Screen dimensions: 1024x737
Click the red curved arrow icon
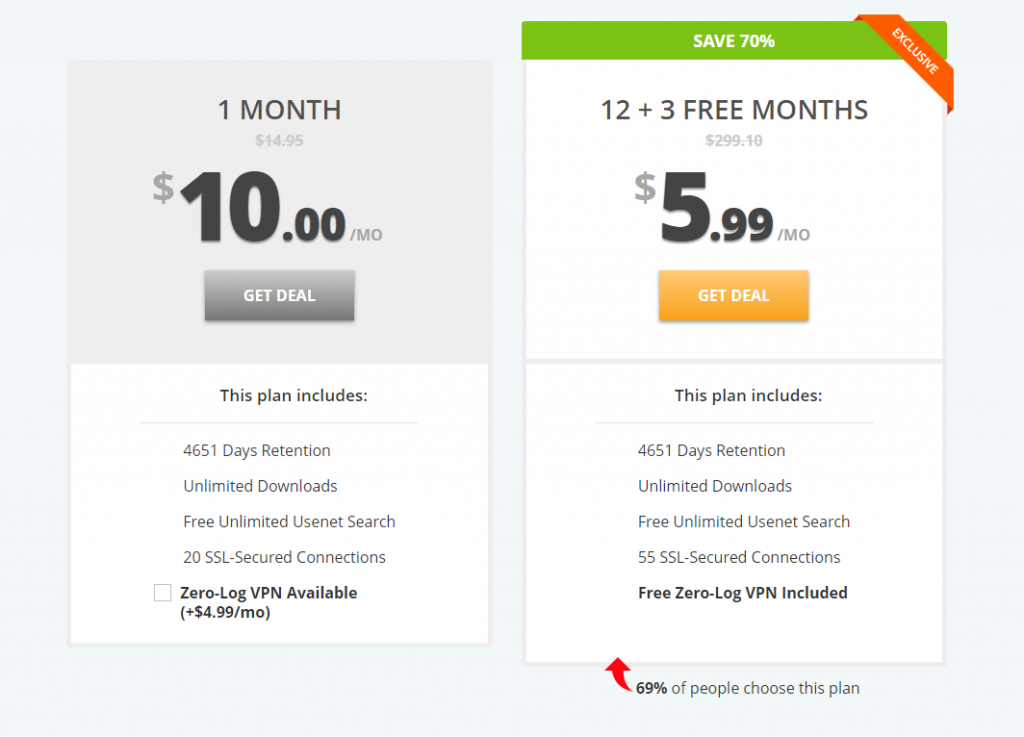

--

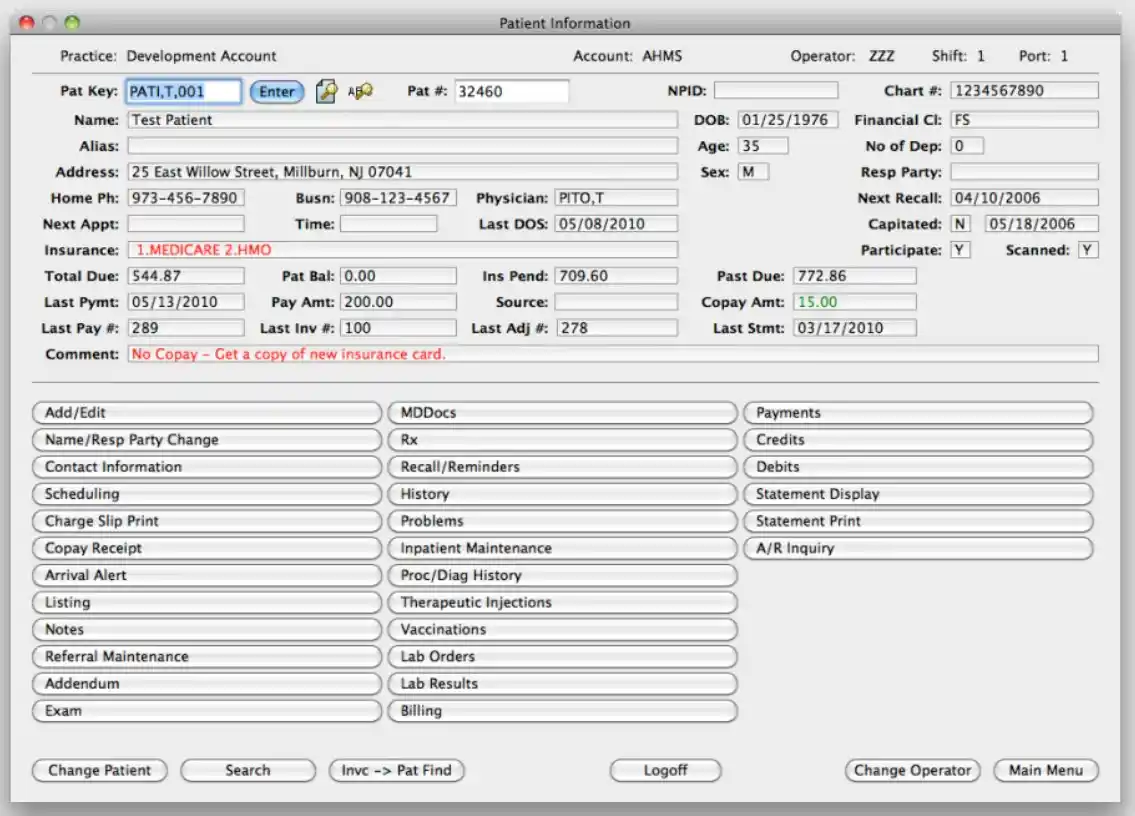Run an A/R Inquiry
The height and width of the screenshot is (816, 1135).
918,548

--

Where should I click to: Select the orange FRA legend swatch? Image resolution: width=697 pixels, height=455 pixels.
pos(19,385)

• _WHAT TO DO_: Copy out only the lines of the records above from the one with "Screen dimensions: 1024x737" through the one with "Click the red curved arrow icon", exactly as they stand, both included.

• _YOUR SOLUTION_:
Screen dimensions: 1024x737
Click the red curved arrow icon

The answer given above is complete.